Register a custom dataset-pair factory.

def my_factory(root, batch_size, train, num_workers, **kwargs):
    source_ds = ...  # your source dataset
    target_ds = ...  # your target dataset
    source_loader = DataLoader(source_ds, batch_size=batch_size, shuffle=train)
    target_loader = DataLoader(target_ds, batch_size=batch_size, shuffle=train)
    return source_loader, target_loader

DataManager.register("my_pair", my_factory)

# then use it:
dm = DataManager()
src, tgt = dm.load("my_pair")
Parameter Type Description
name str Key to register under
factory callable Function with signature (root, batch_size, train, num_workers, **kwargs)(DataLoader, DataLoader)

available() (static)

Return a list of all registered dataset-pair names.

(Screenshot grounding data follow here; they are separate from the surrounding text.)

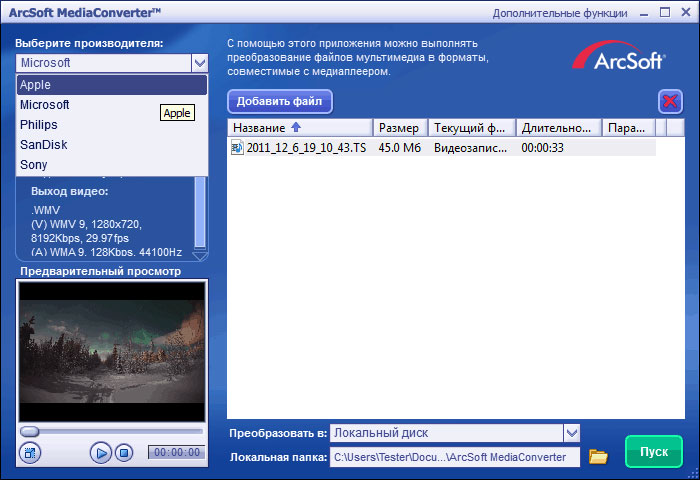The width and height of the screenshot is (700, 480).
Task: Click the sort arrow in Название column
Action: tap(295, 128)
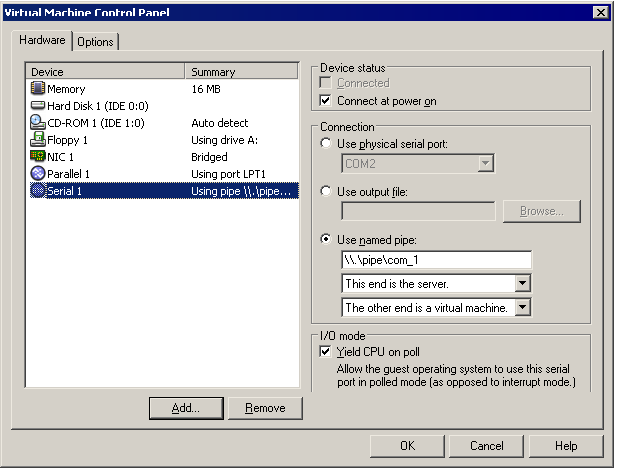
Task: Choose Use physical serial port option
Action: click(327, 144)
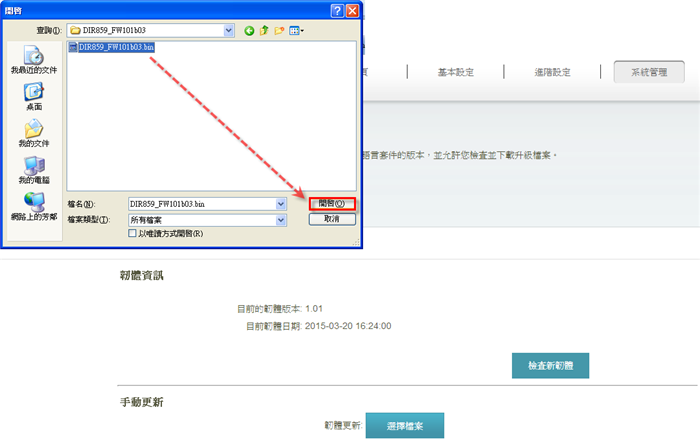The image size is (700, 444).
Task: Select the DIR859_FW101b03.bin file
Action: coord(110,46)
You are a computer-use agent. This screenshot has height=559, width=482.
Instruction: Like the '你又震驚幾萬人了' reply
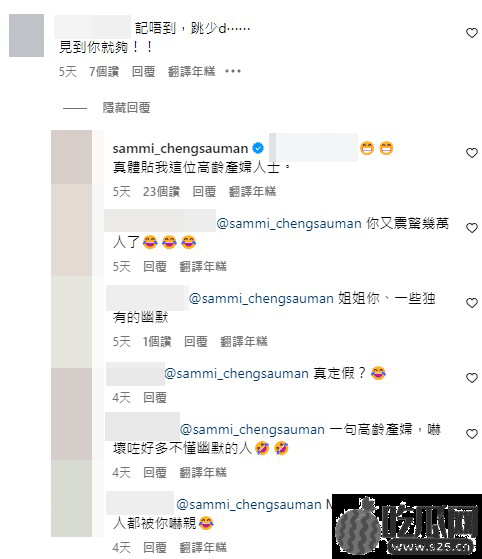[x=472, y=228]
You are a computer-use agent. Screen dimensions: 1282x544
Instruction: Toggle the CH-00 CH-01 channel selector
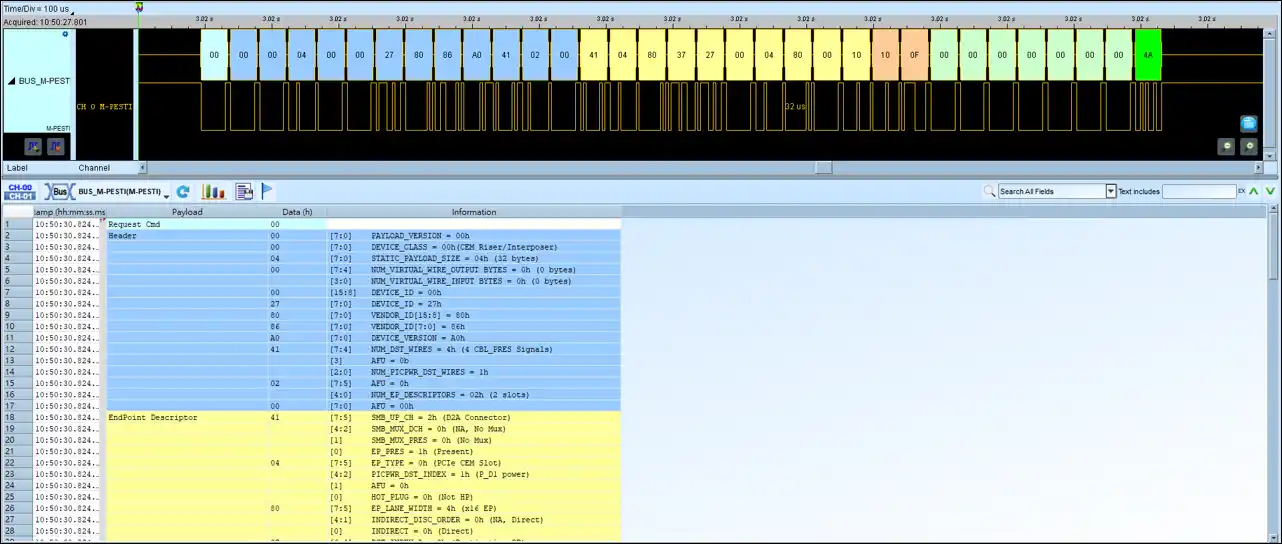[20, 191]
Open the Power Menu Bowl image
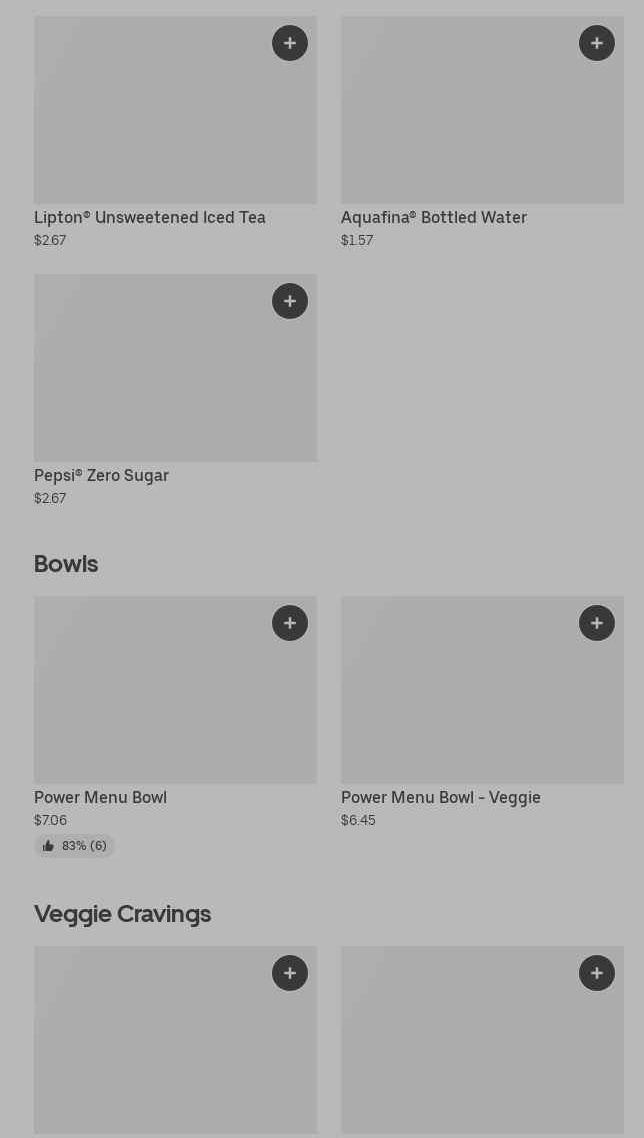This screenshot has height=1138, width=644. tap(150, 700)
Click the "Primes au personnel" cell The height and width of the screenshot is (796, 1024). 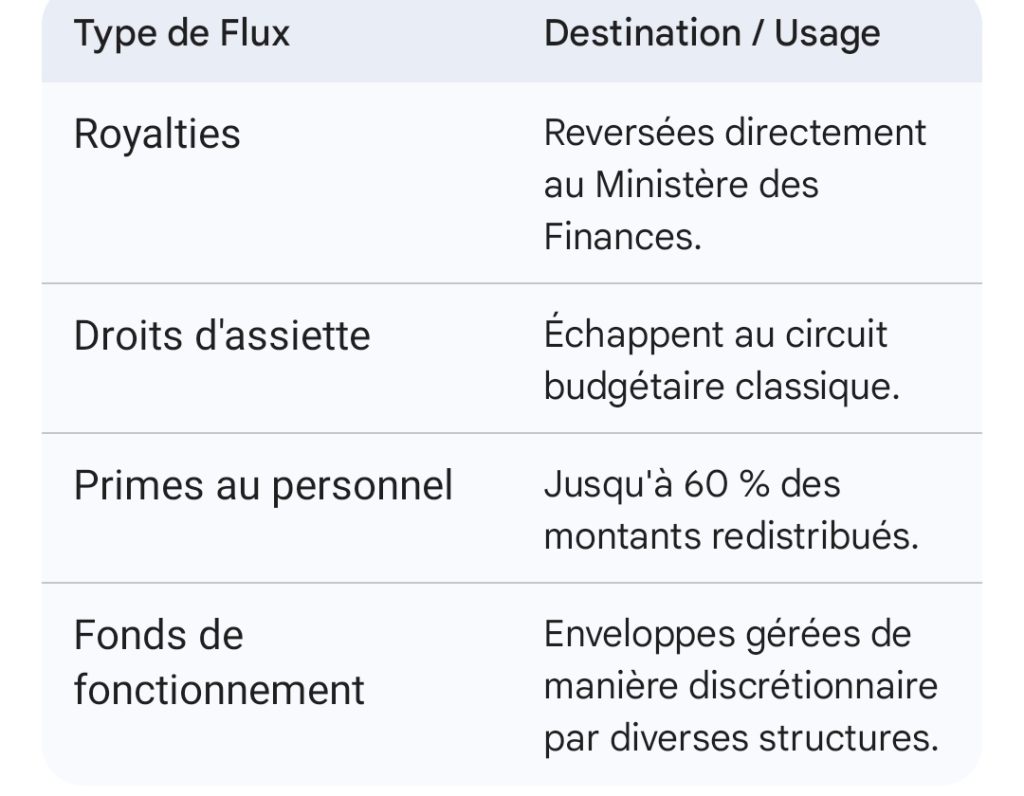(263, 485)
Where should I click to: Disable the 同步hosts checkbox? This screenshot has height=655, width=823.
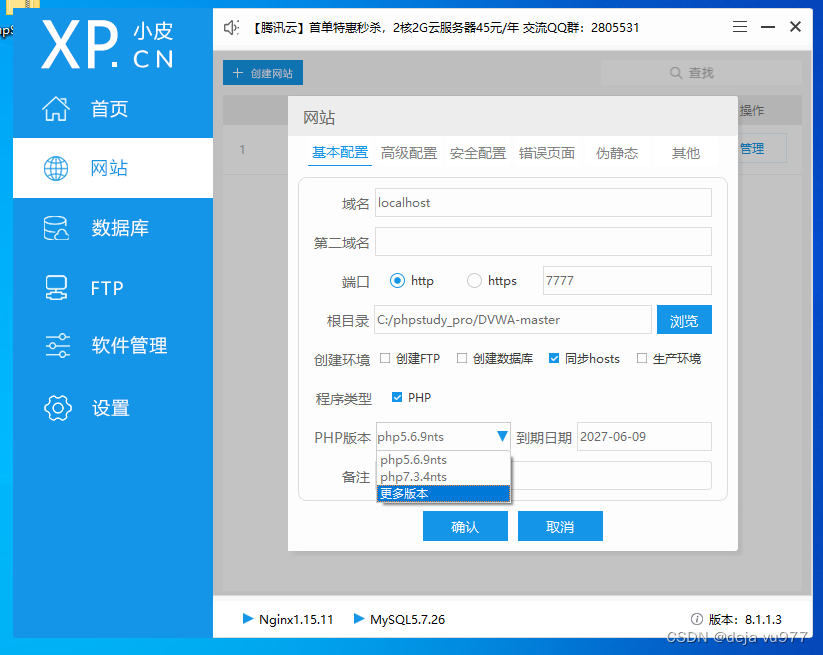(x=552, y=359)
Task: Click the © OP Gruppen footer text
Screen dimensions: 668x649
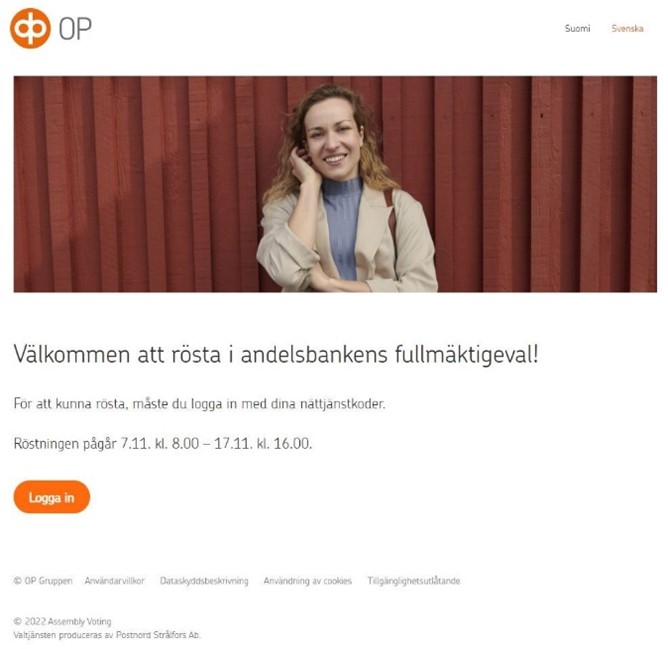Action: pyautogui.click(x=43, y=581)
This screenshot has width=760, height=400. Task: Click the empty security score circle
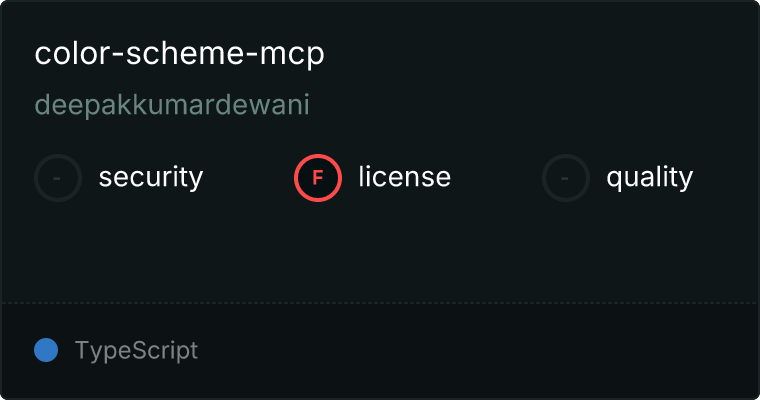tap(58, 178)
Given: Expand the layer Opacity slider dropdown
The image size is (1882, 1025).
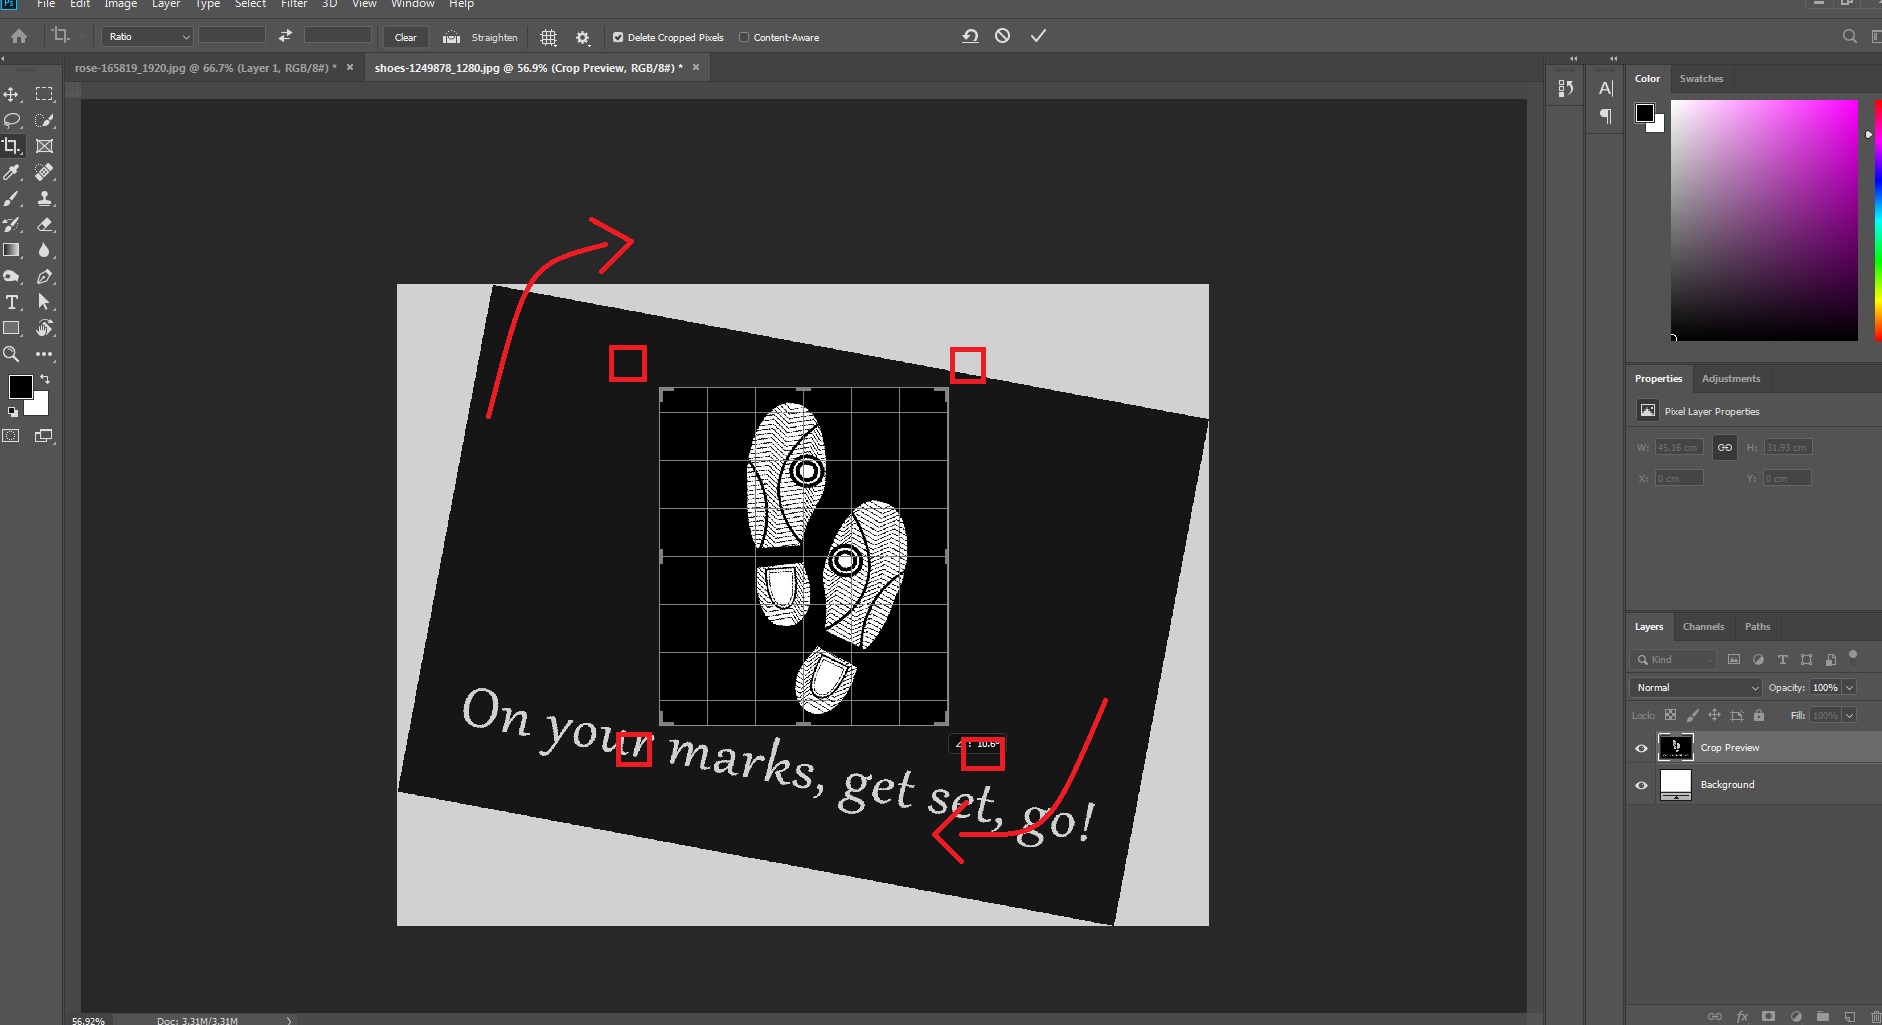Looking at the screenshot, I should [1849, 688].
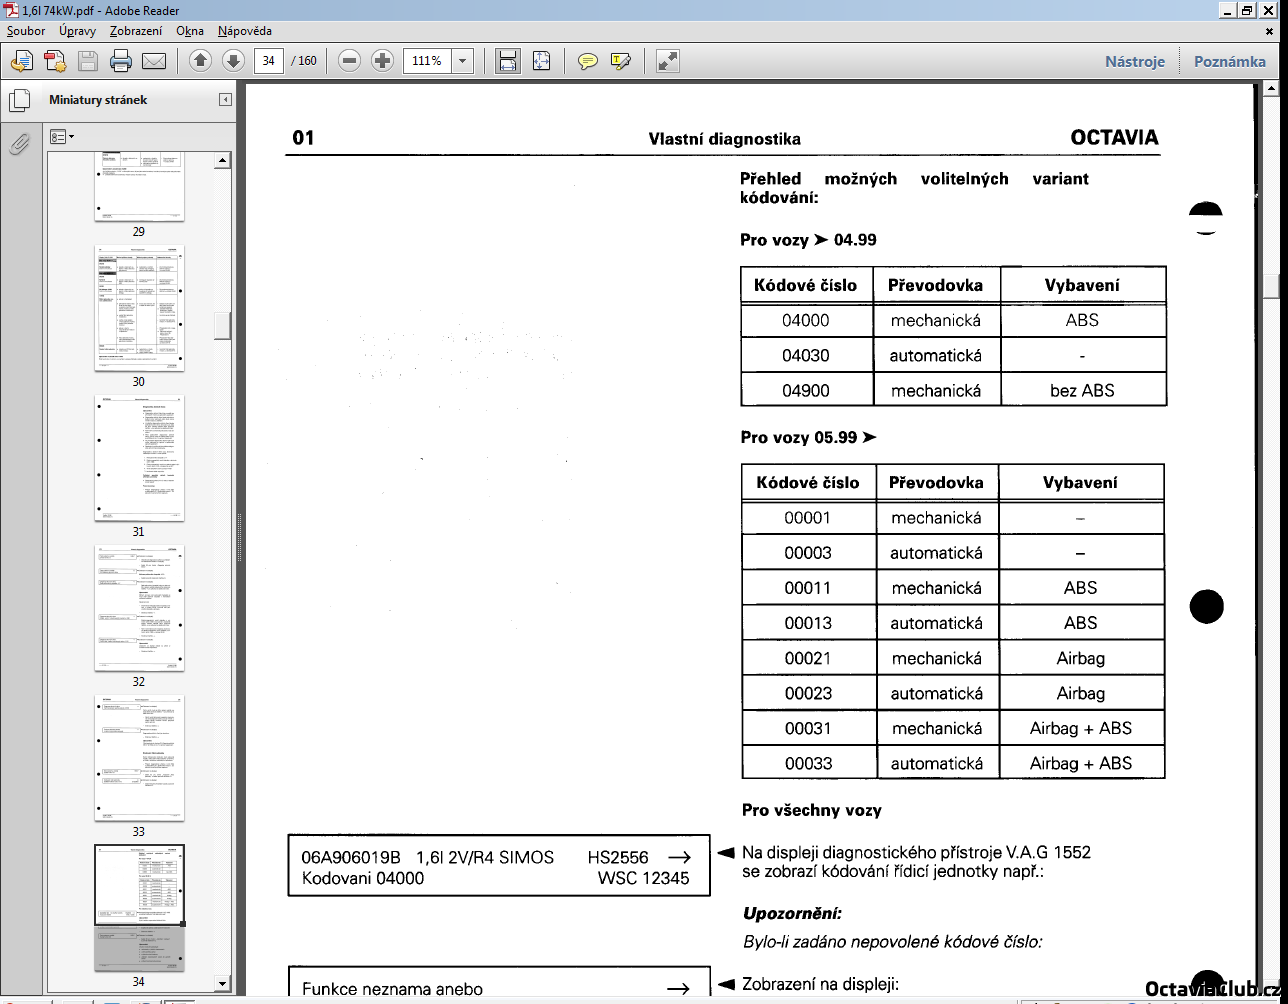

print(DataManager.available())
# ['mnist_noisy_mnist', 'my_pair', ...]

NoisyMNIST

A torch.utils.data.Dataset that wraps torchvision.datasets.MNIST and adds per-sample Gaussian noise. Used as the built-in synthetic target domain.

from shiftkit.data.datasets import NoisyMNIST

ds = NoisyMNIST(root="./data", train=True, noise_std=0.3)
img, label = ds[0]   # img is a clipped noisy tensor in [0, 1]

Constructor

Parameter Type Default Description
root str Path to dataset directory
train bool True Training split if True, test split if False
noise_std float 0.3 Standard deviation of additive Gaussian noise
transform callable None Additional transforms applied after noise injection
download bool True Download the dataset if not present

Note

Noise is injected as img = (img + N(0, noise_std²)).clamp(0, 1) each time __getitem__ is called, so each epoch sees different noise realisations.


SyntheticGraphDataset

A purely synthetic graph classification dataset designed as a minimal benchmark for graph-based domain adaptation. No download required — graphs are generated on the fly.

Each sample is a small graph with N=10 nodes and 2 classes:

Class Generator Structure
0 Stochastic Block Model (SBM) Two tightly-connected communities (p_in=0.7, p_out=0.05)
1 Erdős–Rényi (ER) Uniform random edges (p=0.25)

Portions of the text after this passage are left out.